The Benefits of Laser Cutting
Due to its high precision, laser-cut parts require minimal finishing. Laser cutting is the most widely used application in various industries due to its ability to both cut and engrave materials, its material versatility, precision, and cost-effectiveness, since it is more affordable than waterjet cutting.
Disadvantages of Laser Cutting
Laser cutting is often not very suitable for cutting very thick metal parts. Another downside is that material melts during this thermal cutting method, which can result in dangerous fumes and gases being emitted.
Similarities and Differences Between Waterjet Cutting and Laser Cutting
Both waterjet cutting and CNC laser cutting processes are highly versatile and offer a high rate of accuracy and precision. They produce minimal waste, offer quick delivery, and are high-quality due to advanced software and superior equipment. They both contain a small kerf width enabling them to create thin cuts and intricate shapes with fine details and exceptional precision. Both processes are ideal for a wide number of industries including the aerospace, architecture, automotive, manufacturing, medical science, and power industries.
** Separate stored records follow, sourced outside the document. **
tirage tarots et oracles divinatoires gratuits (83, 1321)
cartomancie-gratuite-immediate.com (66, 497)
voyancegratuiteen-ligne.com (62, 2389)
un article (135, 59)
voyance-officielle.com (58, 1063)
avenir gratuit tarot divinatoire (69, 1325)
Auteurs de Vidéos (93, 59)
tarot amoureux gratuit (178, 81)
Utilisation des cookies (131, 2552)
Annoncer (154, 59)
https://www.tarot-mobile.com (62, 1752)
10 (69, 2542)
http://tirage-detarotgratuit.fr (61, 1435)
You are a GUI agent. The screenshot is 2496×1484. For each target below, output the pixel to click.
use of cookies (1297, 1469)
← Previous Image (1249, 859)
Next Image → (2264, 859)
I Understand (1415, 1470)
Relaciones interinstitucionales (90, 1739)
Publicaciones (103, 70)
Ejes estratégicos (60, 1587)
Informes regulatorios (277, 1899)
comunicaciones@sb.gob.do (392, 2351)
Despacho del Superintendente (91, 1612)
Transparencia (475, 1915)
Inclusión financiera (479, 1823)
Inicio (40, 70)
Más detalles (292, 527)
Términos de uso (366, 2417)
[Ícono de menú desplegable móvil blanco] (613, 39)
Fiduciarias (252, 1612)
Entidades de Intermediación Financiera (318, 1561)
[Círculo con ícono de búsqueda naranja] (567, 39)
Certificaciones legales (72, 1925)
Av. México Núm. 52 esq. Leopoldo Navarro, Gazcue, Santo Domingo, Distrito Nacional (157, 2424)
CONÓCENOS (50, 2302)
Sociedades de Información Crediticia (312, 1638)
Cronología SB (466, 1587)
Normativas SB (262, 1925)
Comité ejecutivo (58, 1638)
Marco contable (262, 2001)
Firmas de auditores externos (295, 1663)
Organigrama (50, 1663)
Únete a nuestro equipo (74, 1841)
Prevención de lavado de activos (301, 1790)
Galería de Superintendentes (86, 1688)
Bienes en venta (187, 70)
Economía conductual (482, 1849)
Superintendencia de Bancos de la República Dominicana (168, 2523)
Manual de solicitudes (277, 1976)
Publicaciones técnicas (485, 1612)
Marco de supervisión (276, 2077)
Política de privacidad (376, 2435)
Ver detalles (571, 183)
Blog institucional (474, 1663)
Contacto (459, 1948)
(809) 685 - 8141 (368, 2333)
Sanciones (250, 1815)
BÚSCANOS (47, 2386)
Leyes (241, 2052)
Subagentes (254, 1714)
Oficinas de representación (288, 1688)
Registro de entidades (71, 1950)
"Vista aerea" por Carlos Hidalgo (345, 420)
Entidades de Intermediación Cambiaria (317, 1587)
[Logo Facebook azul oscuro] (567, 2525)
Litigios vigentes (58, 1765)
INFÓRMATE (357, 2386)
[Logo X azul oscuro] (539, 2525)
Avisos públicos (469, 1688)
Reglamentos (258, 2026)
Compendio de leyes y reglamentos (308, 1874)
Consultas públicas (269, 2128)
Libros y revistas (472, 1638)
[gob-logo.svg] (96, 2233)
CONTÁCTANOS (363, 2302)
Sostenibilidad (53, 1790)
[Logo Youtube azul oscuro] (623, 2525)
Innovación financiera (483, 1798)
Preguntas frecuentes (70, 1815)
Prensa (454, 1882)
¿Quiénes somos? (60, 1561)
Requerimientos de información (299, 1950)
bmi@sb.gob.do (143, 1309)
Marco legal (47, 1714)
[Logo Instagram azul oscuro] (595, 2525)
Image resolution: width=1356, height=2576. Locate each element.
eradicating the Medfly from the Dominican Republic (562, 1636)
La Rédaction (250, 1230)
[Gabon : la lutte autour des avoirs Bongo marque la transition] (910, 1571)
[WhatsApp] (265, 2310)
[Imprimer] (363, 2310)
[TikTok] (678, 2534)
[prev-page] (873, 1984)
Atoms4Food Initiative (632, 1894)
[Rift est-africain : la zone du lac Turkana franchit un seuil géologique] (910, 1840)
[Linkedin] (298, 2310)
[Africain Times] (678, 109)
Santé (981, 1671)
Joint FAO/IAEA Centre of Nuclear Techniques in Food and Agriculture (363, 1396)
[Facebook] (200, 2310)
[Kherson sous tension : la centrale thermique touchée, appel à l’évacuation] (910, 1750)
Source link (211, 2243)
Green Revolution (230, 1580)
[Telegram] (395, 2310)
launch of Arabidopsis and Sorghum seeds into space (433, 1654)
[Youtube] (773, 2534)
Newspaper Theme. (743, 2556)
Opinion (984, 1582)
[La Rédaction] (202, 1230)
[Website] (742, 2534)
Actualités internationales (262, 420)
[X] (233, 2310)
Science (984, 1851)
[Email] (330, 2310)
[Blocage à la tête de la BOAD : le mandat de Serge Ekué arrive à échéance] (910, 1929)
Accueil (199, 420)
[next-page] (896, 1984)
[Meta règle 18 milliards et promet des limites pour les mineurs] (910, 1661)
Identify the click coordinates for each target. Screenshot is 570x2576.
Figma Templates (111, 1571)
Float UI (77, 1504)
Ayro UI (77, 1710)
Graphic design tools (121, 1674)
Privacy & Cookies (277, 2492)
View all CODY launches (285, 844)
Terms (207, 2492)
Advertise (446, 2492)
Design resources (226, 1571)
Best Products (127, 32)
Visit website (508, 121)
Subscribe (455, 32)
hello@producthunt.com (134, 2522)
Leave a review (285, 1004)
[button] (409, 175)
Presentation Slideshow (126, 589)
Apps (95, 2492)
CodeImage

The differences between waterjet cutting and laser cutting lie in their results, applications, and methods, including:
Waterjet cutting is generally the first choice when working with thicker and harder materials due to its high-pressure capacity. On the other hand, laser cutting is generally faster than waterjet cutting and offers a higher rate of precision, reaching tolerances of +/-0.005″ compared to waterjet cutting, which normally has a tolerance of +/- 0.01.” Laser cutting is the more cost-efficient option and is capable of cutting parts faster than waterjet cutting. In addition, a laser cutting machine is capable of cutting as well as engraving material; a waterjet only allows cutting.
Which technique is right for your application?
If you cannot decide whether waterjet cutting or laser cutting is the ideal application for you, eMachineShop can help discern the more appropriate technique to use, depending on factors including material thickness, the type of material being used, and whether you require engraving and higher precision. By considering the above-mentioned factors, you can assure that you choose the appropriate technology based on your requirements.